◆ **Exercise directions**: Can you reproduce the data below word for word, every line from first to last, without changing anything?

◆ **Entries shown**:
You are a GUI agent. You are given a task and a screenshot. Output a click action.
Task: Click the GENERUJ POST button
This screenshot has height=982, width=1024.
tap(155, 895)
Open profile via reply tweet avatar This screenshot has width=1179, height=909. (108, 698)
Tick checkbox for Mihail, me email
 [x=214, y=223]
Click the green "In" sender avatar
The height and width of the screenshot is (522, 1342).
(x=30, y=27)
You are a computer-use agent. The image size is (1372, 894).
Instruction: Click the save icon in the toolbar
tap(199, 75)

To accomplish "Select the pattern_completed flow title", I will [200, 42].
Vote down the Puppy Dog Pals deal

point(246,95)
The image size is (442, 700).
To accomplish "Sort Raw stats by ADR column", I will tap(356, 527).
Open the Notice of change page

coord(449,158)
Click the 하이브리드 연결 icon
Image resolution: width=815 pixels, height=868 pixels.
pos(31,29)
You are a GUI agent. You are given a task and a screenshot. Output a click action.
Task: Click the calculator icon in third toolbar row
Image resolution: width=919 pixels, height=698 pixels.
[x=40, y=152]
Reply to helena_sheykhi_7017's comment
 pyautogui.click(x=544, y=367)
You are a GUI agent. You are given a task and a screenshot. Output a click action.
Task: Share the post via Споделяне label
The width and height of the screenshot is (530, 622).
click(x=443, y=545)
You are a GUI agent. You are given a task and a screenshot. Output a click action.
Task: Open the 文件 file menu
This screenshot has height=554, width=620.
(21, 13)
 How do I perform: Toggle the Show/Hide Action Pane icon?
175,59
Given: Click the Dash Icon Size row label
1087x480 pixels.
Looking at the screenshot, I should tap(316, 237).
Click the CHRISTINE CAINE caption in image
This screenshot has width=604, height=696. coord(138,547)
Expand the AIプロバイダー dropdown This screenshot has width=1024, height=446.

◆ **Finished task**:
You are a GUI agent. You are given a task and a screenshot. Output a click action.
Task: Click the GENERUJ POST button
This screenshot has height=982, width=1024.
tap(155, 895)
Open profile via reply tweet avatar This screenshot has width=1179, height=909. (108, 698)
Tick checkbox for Mihail, me email
 [x=214, y=223]
Click the green "In" sender avatar
The height and width of the screenshot is (522, 1342).
(x=30, y=27)
You are a computer-use agent. The image size is (1372, 894).
Instruction: Click the save icon in the toolbar
tap(199, 75)

To accomplish "Select the pattern_completed flow title", I will [200, 42].
Vote down the Puppy Dog Pals deal

point(246,95)
The image size is (442, 700).
To accomplish "Sort Raw stats by ADR column", I will tap(356, 527).
Open the Notice of change page

coord(449,158)
Click the 하이브리드 연결 icon
Image resolution: width=815 pixels, height=868 pixels.
pos(31,29)
You are a GUI agent. You are given a task and a screenshot. Output a click action.
Task: Click the calculator icon in third toolbar row
Image resolution: width=919 pixels, height=698 pixels.
[x=40, y=152]
Reply to helena_sheykhi_7017's comment
 pyautogui.click(x=544, y=367)
You are a GUI agent. You are given a task and a screenshot. Output a click action.
Task: Share the post via Споделяне label
The width and height of the screenshot is (530, 622).
click(x=443, y=545)
You are a GUI agent. You are given a task and a screenshot. Output a click action.
Task: Open the 文件 file menu
This screenshot has height=554, width=620.
(21, 13)
 How do I perform: Toggle the Show/Hide Action Pane icon?
175,59
Given: Click the Dash Icon Size row label
1087x480 pixels.
Looking at the screenshot, I should tap(316, 237).
Click the CHRISTINE CAINE caption in image
This screenshot has width=604, height=696. coord(138,547)
Expand the AIプロバイダー dropdown This screenshot has width=1024, height=446.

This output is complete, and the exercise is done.